Scan the entries and copy each line where the word "agent" is present.

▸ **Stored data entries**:
******

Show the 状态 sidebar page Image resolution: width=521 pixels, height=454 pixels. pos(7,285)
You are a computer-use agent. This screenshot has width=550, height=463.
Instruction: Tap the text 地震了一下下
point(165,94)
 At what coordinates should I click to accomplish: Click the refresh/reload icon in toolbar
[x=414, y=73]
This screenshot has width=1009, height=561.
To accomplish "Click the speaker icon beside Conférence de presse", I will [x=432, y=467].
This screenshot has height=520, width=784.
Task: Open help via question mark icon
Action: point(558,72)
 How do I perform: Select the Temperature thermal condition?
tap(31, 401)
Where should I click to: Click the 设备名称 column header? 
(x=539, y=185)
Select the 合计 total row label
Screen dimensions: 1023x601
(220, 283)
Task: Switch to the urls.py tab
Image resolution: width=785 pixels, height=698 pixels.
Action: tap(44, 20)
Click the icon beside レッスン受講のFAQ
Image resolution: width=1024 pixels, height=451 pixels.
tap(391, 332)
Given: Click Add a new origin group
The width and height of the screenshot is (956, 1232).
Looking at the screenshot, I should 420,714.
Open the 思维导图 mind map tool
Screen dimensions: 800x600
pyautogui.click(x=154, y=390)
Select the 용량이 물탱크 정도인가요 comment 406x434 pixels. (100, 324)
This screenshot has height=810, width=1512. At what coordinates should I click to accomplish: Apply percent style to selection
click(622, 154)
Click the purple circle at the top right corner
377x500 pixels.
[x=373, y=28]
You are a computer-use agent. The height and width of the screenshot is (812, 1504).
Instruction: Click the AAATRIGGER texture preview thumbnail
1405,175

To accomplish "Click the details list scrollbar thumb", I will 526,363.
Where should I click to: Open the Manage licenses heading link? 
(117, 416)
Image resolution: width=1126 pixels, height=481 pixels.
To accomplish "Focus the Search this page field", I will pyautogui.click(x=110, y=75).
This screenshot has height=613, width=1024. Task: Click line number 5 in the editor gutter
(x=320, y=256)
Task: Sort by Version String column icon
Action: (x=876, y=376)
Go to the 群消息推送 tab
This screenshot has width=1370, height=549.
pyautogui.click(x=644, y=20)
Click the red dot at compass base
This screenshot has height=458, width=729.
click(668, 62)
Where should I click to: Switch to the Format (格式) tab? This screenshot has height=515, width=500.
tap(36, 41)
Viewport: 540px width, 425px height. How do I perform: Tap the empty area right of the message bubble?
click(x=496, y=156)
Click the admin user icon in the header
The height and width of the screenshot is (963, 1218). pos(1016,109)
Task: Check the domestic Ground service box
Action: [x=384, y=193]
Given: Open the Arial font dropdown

******

▸ **EXERCISE RESULT**:
You are a computer-use agent. This screenshot has width=550, height=463.
You are a computer-use agent. The height and width of the screenshot is (812, 1504).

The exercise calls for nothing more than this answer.